NO EVANGELHO Jesus fala de outra vinha em que o proprietário teve os mesmos desvelos que na de Isaías. Nesta ocasião, porém, deu frutos e não pode deixar de dá-los (cf. Mt 21, 33-34.43). Se a primeira vinha era a casa de Israel, a vinha restaurada é o novo Israel, a Igreja, o corpo de Cristo inseparável da sua cabeça. Jesus é a nova videira plantada na vinha de seu Pai, a pedra angular que nos garante que Deus jamais rejeitará a sua vinha (cf. Mt 21, 42). E nós sabemos que daremos sempre fruto se estivermos unidos a Ele (cf. Jo 15, 1-8).

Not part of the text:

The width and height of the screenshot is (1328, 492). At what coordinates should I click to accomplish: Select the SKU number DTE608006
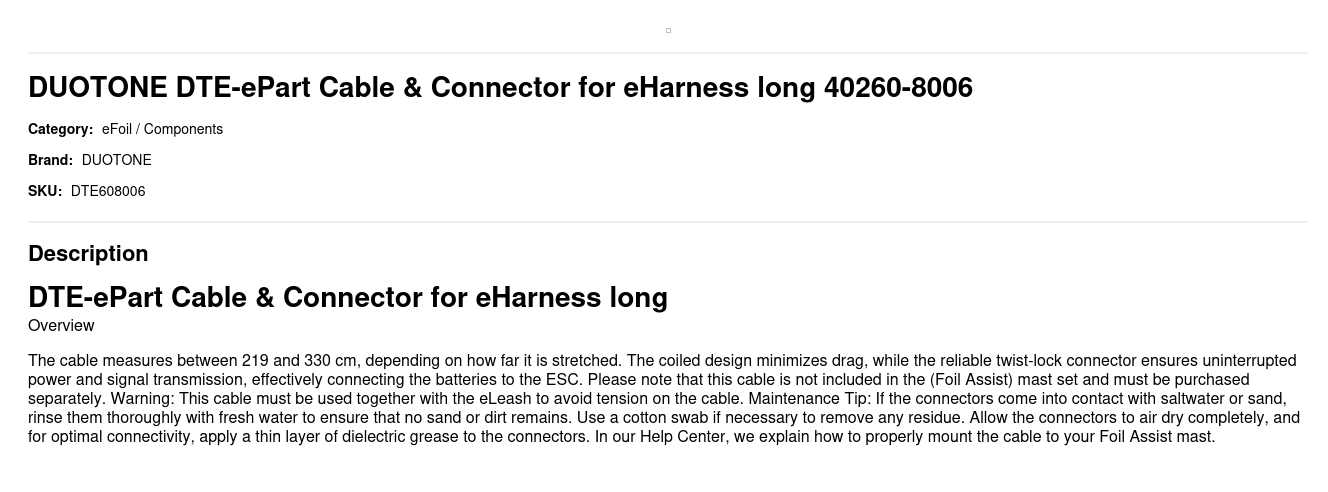click(x=108, y=191)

A vinha do Senhor não está numa estufa, mas está plantada no meio do mundo. Por isso, não está isenta de dificuldades. Em concreto, Jesus descreve que aqueles a quem se confiara o seu cuidado decidiram apropriar-se do terreno, o que acabaria por provocar a ira do proprietário: «Matará sem piedade esses malvados e arrendará a sua vinha a outros vinhateiros que lhe entreguem os frutos a seu tempo» (Mt 21, 41). Aqueles homens tinham-se esquecido de que a vinha não era deles, mas do proprietário: foi ele quem a plantou e preparou tudo o que era necessário para que desse fruto.

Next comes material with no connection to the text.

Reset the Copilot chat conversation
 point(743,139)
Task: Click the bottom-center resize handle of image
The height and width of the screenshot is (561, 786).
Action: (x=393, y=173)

Deus confiou-nos também uma parte da sua vinha. Ou seja, pessoas que podemos ajudar a dar fruto através da oração, do afeto e do nosso exemplo. O melhor que podemos fazer por elas é que se enamorem de Jesus e que Ele seja a pedra angular das suas vidas. «É de Cristo que devemos falar e não de nós próprios»[5], repetia S. Josemaria. E noutra ocasião acrescentava: «Estar com Cristo é estar seguro. Poder olhar para si mesmo em Cristo é poder ser cada dia melhor. Intimar com Cristo é necessariamente amar Cristo. E amar Cristo é garantir a felicidade»[6]. Nesta nova vinha do Senhor, temos uma vinhateira versada, que é a Virgem Maria. Podemos pedir-lhe que nos sustenha sempre na esperança de dar frutos abundantes, mantendo-nos unidos ao seu Filho, pelo amor, e com a fé segura de que Ele nunca nos abandona.


[1] Francisco, Audiência, 12/02/2020.

[2] S. Josemaria, Tertúlia, 04/03/1975, citado em Caminho, ed. Histórico-crítica, comentário ao n. 436.

[3] Francisco, Angelus, 17/03/2013.

[4] S. Josemaria, Carta 2, n. 25.

[5] S. Josemaria, Cristo que passa, n. 163.

[6] S. Josemaria, Em diálogo com o Senhor, n. 70.